Ranting about creatives here. I have a hard time squaring the idea that there are people who describe themselves as 'Creatives' in their job description. It's fairly short-sighted, given that if I'm going to make any money in the world of freelance journalism I'll have to work in advertising to some extent (sorry, Mr. Hicks). But if I didn't put this in there would be a gaping hole where January 2008's column should be and that wouldn't do at all.
I can think of absolutely nothing to write for the column this month – which should be a subtle indication of the treats in store for the reader. At this (eleventh) hour, several ideas that seemed funny in that happy, innocent time called Before Deadline now crawl wretchedly around the dusty corners of my computer, taunting me. In common with about 96% of Ireland’s columnists, I was about to write about how annoying social networks like Facebook are. I had lots of clever ideas that had been thought up by other, cleverer people – mainly to push the idea of a ‘I’m sorry, I’m going through a tunnel’ function to deal with friend requests that you don’t want to grant but feel obligated for some reason to accept. Then, of course, I realised all originality had leaked from my life and I may as well give up and try to get a new job, maybe as Barry from the Cilit Bang adverts, who I think may be some advanced Japanese robot designed to clean toilets through the use of an irritatingly loud monotone.
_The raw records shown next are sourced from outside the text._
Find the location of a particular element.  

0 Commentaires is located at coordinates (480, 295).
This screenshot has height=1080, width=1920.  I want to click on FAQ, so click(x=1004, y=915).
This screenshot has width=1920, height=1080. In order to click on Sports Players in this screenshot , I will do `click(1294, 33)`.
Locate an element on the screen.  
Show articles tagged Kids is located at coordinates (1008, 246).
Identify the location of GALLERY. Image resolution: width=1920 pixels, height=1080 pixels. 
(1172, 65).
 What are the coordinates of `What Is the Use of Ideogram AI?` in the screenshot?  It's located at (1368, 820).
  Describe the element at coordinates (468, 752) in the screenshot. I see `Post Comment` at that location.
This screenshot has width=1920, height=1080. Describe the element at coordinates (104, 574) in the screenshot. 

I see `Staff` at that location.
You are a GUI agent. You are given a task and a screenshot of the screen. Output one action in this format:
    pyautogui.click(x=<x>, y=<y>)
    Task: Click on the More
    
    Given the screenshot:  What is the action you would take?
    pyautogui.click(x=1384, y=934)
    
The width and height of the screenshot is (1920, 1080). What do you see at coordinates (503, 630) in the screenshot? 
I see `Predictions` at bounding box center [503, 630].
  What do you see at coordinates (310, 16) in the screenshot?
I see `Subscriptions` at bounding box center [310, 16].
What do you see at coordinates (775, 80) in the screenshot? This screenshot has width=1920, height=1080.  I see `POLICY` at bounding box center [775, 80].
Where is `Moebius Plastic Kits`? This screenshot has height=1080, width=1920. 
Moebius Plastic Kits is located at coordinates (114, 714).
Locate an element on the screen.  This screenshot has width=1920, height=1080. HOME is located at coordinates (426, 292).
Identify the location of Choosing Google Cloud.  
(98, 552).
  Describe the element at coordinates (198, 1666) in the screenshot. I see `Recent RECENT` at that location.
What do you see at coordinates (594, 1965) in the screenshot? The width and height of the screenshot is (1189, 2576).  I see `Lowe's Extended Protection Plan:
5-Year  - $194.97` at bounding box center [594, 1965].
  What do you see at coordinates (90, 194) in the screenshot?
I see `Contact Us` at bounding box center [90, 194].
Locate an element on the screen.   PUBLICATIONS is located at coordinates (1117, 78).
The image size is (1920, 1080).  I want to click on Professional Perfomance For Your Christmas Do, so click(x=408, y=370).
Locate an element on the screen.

I then remembered a conversation from some months ago, with a delightful and blameless lady whose only mistake was introducing me to the career of ‘Creative’. It’s almost too easy to take the proverbial here, because clearly anybody who is able to tie their own shoelaces and operate doors will say, as I did, that these people are dead inside. And perhaps they are. Or possibly, they aren’t, but I think I’m with Hicks on this one. Either way, it wasn’t enough to string out an article, even a fluffy and light one like this, so on I went, scraping barrel after barrel, until I came to that lightning rod of tedium, the ‘new year’ themed box. For the uninitiated, these articles are like a negative of truth for any given year, so if we were going to talk 2007, we might suggest that online social networking is going to crash and burn, and all the hippest areas in town will become a cobweb of multicoloured string as trendsetters take to communicating via tin cans, using carrier pigeons for carbon-friendly transatlantic video conferences. Something like that.
The alternative to the prediction is to parade your new resolutions. Normally, this requires motivation, so it’s an area I’m unfamiliar with. Suffice it to say that I’m inordinately pleased with all my bad habits. They’re like a comfortable armchair, so the idea of reupholstering it doesn’t really grab me. What I can complain about, however, is Christmas shopping. I know that you’re reading this in January and are now cobbling together three pennies and an old button in the hope of feeding yourself until March because you spent all your money on illegally imported iPhones and champagne (or mince pies and novelty ceramics, I don’t know what you do with your money). I understand that you want to forget about the tinsel, the office parties, the uncomfortable silences, the hangovers, but I don’t care. I have to help maintain the good ship Christmas by sourcing Batmen, fairy wands, lego and pink earphones (not all for the same child, happily, otherwise I’d be raising a vigilante hairdresser who moonlights as a civil engineer) and if I have to do it, someone’s going to hear about it. So, first of all, why is it that my children only want toys that don’t exist? There is a conspiracy among toymakers to stop production on anything that I might ever need to buy at the last minute for a small child that doesn’t care about supply-based economics. Ah. I knew I’d find something to rant about if I kept at this long enough. Right. The first thing I hate –.